Davenport is a suburb in the Australian state of South Australia located about 282 km north of the state capital of Adelaide and about 4 km north-east of the municipal seat in Port Augusta.

The suburb was created on 8 July 2014 on land excluded from the existing suburbs of Port Augusta and Wami Kata. This followed a request from the Davenport Community Council, the organisation representing the aboriginal community residing there. It is located within the cadastral unit of the  Hundred of Davenport. The names of private roads and the numbering of property within the suburb were approved by the council meeting of the City of Port Augusta held on 27 October 2014.

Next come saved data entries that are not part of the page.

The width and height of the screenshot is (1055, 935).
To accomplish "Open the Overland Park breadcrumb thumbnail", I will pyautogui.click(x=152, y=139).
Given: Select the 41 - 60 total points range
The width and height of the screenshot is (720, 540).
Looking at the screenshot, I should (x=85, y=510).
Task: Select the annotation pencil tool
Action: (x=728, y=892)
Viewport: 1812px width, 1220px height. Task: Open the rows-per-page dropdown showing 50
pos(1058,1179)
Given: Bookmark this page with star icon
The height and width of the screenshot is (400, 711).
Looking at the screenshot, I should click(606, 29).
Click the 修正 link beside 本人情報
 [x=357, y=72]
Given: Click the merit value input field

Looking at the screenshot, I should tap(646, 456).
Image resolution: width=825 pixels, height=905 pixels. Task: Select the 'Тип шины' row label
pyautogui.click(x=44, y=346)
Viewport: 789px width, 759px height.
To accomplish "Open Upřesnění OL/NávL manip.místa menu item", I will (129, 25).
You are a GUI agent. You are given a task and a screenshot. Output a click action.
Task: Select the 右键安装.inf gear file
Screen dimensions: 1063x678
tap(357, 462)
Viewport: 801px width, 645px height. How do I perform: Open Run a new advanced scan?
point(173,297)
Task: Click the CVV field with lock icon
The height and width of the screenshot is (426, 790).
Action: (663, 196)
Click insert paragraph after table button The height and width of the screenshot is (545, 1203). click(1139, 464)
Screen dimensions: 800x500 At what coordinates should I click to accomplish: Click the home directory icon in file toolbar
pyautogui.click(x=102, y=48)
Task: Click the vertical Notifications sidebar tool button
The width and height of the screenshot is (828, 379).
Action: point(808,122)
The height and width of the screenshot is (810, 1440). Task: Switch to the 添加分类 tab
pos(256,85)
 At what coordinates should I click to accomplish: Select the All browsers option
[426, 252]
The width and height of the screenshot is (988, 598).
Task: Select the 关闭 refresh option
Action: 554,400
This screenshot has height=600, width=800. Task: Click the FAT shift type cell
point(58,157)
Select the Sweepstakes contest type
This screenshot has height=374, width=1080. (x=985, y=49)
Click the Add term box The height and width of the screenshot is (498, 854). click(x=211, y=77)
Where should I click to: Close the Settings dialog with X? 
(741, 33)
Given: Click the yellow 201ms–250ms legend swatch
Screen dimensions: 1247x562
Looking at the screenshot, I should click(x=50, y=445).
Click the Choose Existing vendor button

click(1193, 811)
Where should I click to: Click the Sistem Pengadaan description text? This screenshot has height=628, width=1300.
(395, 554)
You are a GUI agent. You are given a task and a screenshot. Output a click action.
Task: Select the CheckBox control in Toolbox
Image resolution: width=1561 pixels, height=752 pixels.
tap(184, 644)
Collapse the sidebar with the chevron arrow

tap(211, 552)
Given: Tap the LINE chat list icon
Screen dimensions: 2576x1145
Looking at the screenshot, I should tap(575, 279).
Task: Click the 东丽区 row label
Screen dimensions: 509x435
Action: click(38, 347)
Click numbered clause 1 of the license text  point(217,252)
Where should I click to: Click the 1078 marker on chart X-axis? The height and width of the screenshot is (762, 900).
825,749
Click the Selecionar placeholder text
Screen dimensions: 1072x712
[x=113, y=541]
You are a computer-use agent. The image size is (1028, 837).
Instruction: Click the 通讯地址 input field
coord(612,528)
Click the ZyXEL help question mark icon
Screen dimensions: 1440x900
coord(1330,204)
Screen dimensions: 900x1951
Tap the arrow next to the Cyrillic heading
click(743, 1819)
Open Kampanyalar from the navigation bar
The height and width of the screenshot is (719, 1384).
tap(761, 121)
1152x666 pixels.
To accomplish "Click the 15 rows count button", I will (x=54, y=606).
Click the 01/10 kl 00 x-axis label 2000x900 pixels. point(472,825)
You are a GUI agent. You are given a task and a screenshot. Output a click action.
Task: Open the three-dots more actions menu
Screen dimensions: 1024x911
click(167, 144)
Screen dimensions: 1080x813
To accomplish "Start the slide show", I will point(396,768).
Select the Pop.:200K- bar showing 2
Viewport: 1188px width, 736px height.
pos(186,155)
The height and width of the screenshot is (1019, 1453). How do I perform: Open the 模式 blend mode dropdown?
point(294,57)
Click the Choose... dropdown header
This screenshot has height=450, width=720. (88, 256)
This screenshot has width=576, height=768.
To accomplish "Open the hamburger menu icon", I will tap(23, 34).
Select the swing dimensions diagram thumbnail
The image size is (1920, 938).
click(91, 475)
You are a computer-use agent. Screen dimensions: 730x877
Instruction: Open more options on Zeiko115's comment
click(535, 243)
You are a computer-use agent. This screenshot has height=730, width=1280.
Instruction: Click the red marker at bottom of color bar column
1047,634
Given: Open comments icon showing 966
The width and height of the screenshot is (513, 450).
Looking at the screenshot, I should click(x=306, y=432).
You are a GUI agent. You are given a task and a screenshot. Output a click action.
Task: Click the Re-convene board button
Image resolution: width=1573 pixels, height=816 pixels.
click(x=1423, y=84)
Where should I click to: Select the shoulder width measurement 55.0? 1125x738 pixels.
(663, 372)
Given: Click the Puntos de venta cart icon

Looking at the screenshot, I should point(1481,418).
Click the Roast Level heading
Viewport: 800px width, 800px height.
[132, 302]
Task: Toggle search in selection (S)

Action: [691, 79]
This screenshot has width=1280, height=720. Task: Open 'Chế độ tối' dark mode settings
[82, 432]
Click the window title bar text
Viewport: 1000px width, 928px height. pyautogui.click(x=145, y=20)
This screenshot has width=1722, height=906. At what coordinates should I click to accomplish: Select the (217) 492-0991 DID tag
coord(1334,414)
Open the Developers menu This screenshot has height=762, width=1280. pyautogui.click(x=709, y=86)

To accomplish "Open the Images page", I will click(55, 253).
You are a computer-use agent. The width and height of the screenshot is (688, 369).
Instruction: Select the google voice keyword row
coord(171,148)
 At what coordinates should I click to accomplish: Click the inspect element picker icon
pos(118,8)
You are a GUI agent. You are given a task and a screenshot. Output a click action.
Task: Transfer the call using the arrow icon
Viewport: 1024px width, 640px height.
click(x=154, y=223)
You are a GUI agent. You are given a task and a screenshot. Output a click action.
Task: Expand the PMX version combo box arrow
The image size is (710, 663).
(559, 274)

Land in both the suburb and the adjoining suburb of Wami Kuta was associated with the Umeewarra Mission which was operated by the Open Brethren Assemblies of South Australia from 1937 to 1964 and whose main elements were a school and a home for children. In 1964, the mission came under the control of the South Australian government. At the same time, the area was renamed as the Davenport Reserve. In 1968, the administration of the reserve was transferred to the Davenport Community Council. The children’s home closed in 1995 when its superintendent retired.

Land use within Davenport is residential, however planning regulations do permit the establishment of facilities for recreation, "small scale light industry" and community use which are consistent with the historical character of the community living within the suburb. Davenport includes the Wami Kata Old Folks Home, an aged care facility, and the former Umeewarra Mission building which as of 2014 was scheduled for demolition despite calls for its retention by former occupants.

The 2016 Australian census which was conducted in August 2016 reports that Davenport and an adjoining part of the suburb of Port Augusta shared a population of 163 people of whom 98.1% identify as being "Aboriginal and/or Torres Strait Islander people."

Davenport is located within the federal division of Grey, the state electoral district of Stuart and the local government area of the City of Port Augusta.